To define the task you use YAML like the below:
research_task:
description: >
Search news about {topic}
expected_output: >
A list of news articles about {topic} with the title, url, and content
agent: researcher
If I were to experiment deeper I’d try the research task description to be a more sophisticated prompt but this one returned decent results.
And that is largely it for a simple enough example. I was off to the races with the exception of some calls to actually run the agents.
What I Found
First off. I found that I need to do some discovery of the CrewAI capabilities for some increased logging or traceability. Even with agent verbosity turned on, it was too much of a black box for me. Maybe I didn’t look closely enough at the verbose output but it seemed a bit too superficial. I want to know what exactly was passed to the LLM, a timestamp, its response and that timestamp, which endpoints on the LLM, etc. I think some of that can be found using LangTrace or CrewAI AgentOps. I’ll almost certainly try that soon.

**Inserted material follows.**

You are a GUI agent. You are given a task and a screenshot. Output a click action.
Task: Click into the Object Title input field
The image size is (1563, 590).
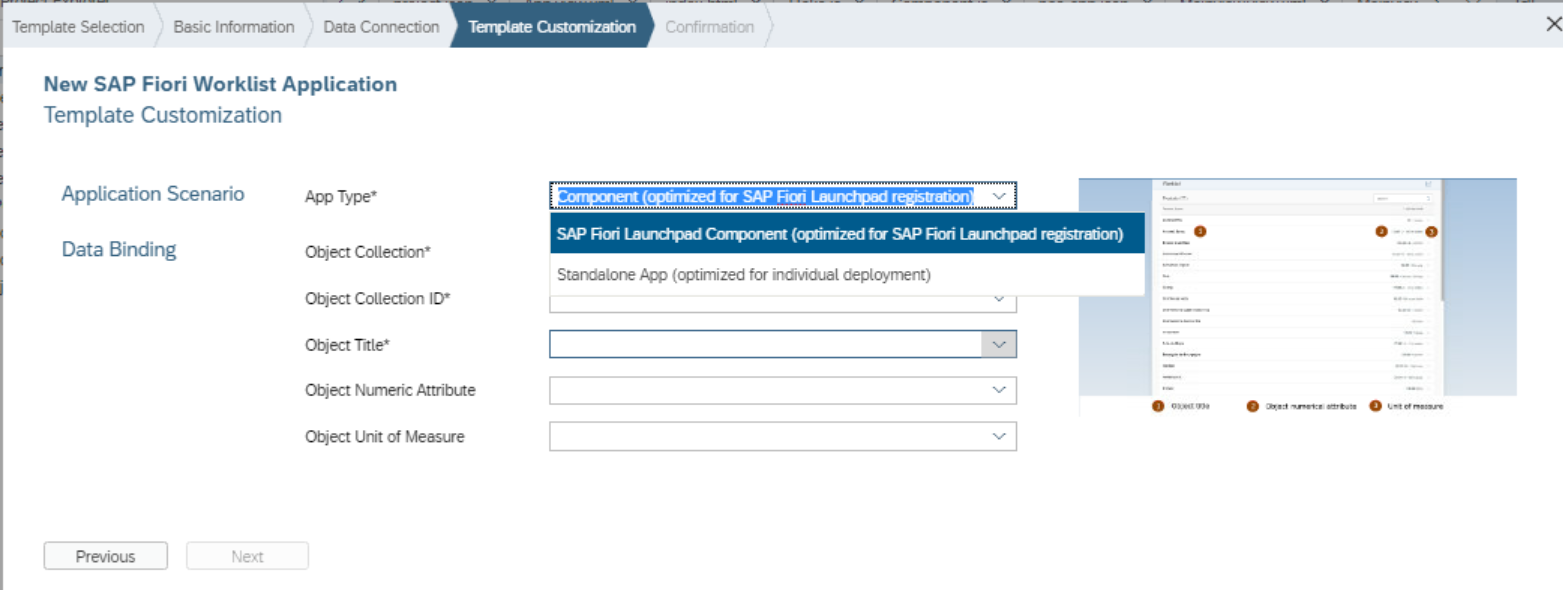point(765,344)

I also found that one time it got stuck in what I assume was some sort of loop. I can’t be certain exactly where, as I didn’t have any real logging or traceability (black box). But it was running far too long on just the first agent and task. I had to cancel out and when I did and looked at my usage of Tavily it had bumped up 100 API calls for that run versus the expected of only 1. That was very disconcerting. All other runs with the unmodified code performed only the expected 1 API call to Tavily.

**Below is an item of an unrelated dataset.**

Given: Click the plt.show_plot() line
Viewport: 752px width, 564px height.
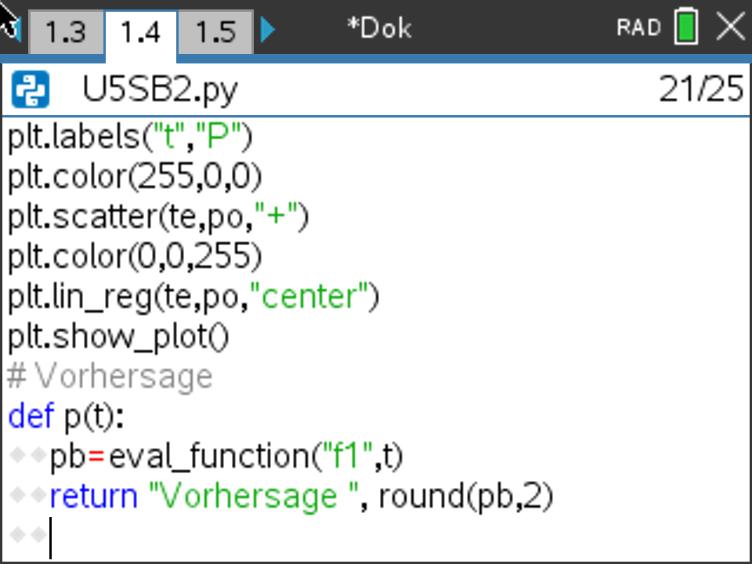Looking at the screenshot, I should tap(118, 337).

The report output was what I was hoping for, but that has more to do with the LLM and Tavily results than with CrewAI.
I did notice that each task can have only one agent. That makes sense, I think. I would like to try where an agent has multiple tasks and has to choose the appropriate task for its job and also a scenario where an agent might call a task multiple times with slightly different input to get a more nuanced or expanded context for its actions. I don’t currently have an example use case for the latter. Give me some time or recommend one below. In these scenarios, traceability becomes even more important, and limits on task calling or tool usage are probably needed.
Final Thoughts
CrewAI covered the simple use case I wanted to try though it left me desiring more visibility into what it was doing. The implementation in my limited use case was easy. It was slow, but I don’t know where it was slow, because I didn’t have any instrumentation to see where it was spending its time. It might have been in the LLM and/or Tavily. All in all, I plan to experiment more with a hierarchical structure and with some attempts into observability and traceability. I wish I could say more and provide greater depth than what you can probably easily and quickly discern from the documentation but for now this is what I have. The next question is will I try the same in LangChain to compare or will I dig deeper into CrewAI first.